Selected excerpt:
GitHub Overview
elastic/elasticsearch
Free and Open Source, Distributed, RESTful Search Engine
Topics
Star History
Database
Elasticsearch + Vector Search
Overview
Elasticsearch, originally known as a distributed search and analytics engine specialized in text search, has added k-NN (k-nearest neighbor) search functionality since version 7.3, enabling vector search capabilities. As it can be integrated into existing Elasticsearch infrastructure, it enables hybrid search combining text and vector search.
Details
Developed by Elastic in 2010, Elasticsearch is now one of the most widely used search engines worldwide. With the addition of vector search capabilities, it can now support machine learning-based applications such as image search, similar document search, and recommendation systems, in addition to traditional text search.
Key features of Elasticsearch vector search:
- Vector search capability within existing Elasticsearch clusters
- Fast similarity search using k-NN algorithm
- HNSW algorithm support (v8.0+)

(Rows on target coordinates)
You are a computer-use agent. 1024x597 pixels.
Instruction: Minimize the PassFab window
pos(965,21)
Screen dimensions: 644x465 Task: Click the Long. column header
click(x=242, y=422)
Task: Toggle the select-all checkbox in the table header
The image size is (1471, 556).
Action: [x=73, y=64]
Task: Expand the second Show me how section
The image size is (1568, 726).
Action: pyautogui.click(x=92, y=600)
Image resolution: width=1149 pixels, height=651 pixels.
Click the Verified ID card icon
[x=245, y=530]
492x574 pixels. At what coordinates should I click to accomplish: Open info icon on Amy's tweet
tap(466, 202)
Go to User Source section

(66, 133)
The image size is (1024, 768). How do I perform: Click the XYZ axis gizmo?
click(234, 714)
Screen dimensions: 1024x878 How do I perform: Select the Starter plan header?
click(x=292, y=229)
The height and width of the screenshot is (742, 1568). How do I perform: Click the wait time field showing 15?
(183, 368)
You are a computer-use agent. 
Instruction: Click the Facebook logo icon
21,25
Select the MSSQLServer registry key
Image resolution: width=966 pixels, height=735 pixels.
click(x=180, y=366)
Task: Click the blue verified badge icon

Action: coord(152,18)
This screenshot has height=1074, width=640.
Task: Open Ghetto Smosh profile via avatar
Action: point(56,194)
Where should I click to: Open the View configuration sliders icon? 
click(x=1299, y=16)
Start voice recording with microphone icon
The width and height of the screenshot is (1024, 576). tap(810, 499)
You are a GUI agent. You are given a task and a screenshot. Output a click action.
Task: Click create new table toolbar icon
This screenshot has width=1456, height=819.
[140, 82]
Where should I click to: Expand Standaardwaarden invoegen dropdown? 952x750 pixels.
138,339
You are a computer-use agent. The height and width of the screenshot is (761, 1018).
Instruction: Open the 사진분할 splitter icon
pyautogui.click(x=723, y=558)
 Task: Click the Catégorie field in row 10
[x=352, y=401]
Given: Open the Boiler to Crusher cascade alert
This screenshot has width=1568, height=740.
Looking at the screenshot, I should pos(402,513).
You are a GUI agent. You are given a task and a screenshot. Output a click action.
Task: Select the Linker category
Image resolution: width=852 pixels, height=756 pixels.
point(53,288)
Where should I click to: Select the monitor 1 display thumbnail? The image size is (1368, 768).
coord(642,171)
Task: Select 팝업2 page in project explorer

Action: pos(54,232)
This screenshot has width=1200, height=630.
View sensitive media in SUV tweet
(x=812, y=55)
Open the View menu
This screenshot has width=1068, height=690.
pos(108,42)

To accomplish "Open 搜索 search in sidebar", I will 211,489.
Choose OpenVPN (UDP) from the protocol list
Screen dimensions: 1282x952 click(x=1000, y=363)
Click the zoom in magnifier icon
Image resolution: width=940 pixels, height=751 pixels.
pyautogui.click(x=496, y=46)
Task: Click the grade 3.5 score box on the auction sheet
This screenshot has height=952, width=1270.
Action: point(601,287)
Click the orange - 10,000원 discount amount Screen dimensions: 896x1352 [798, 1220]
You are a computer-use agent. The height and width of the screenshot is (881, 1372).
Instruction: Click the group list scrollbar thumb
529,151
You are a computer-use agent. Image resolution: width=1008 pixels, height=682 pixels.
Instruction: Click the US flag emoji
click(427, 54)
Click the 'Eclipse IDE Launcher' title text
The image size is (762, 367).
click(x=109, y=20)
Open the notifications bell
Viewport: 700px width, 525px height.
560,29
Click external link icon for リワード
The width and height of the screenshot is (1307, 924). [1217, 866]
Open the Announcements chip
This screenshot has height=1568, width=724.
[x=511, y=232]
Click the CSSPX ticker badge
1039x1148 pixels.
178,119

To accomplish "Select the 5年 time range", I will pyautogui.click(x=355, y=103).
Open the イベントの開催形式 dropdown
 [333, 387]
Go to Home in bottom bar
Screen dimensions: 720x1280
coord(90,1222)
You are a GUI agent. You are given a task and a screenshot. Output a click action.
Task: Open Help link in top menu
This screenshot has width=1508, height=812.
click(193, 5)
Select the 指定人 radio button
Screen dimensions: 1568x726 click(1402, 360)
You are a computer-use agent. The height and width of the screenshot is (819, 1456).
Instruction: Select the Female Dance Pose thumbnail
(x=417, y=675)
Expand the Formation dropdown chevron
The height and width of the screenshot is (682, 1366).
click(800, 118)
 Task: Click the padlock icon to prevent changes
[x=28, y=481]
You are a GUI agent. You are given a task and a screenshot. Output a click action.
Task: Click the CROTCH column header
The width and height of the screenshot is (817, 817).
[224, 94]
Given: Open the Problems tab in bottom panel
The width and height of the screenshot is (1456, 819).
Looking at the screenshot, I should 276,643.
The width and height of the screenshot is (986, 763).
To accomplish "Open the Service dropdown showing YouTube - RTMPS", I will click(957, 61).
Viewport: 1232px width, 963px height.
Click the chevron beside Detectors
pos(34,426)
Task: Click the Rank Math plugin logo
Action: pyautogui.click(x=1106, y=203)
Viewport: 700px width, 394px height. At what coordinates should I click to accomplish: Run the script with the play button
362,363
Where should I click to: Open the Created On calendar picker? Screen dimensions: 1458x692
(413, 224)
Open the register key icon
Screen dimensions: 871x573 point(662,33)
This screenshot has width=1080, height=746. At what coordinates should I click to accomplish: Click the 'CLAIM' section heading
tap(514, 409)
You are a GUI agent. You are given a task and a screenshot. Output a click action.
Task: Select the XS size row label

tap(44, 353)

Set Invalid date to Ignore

Directions:
- 1) In the Elasticsearch overview, rename "hybrid search" to "combined search" throughout the stretch from "GitHub Overview" through "and vector search.", and give that stretch back in full.
- 2) Carry the Elasticsearch overview on from the point where it stops.
These rows have no connection to the Elasticsearch overview.

Final answers:
- 1)
GitHub Overview
elastic/elasticsearch
Free and Open Source, Distributed, RESTful Search Engine
Topics
Star History
Database
Elasticsearch + Vector Search
Overview
Elasticsearch, originally known as a distributed search and analytics engine specialized in text search, has added k-NN (k-nearest neighbor) search functionality since version 7.3, enabling vector search capabilities. As it can be integrated into existing Elasticsearch infrastructure, it enables combined search combining text and vector search.

- 2)
- Hybrid search combining text and vector search
- Scalable distributed architecture
- Easy integration via RESTful API
- Visualization and monitoring with Kibana
- Rich plugin ecosystem
- Multi-language client libraries
Vector Search Implementation
- Store vector data using dense_vector field type
- Similarity search using script_score or knn queries
- Support for cosine similarity, dot product, L2 distance metrics
- Dimension limit at index time (max 2048 dimensions)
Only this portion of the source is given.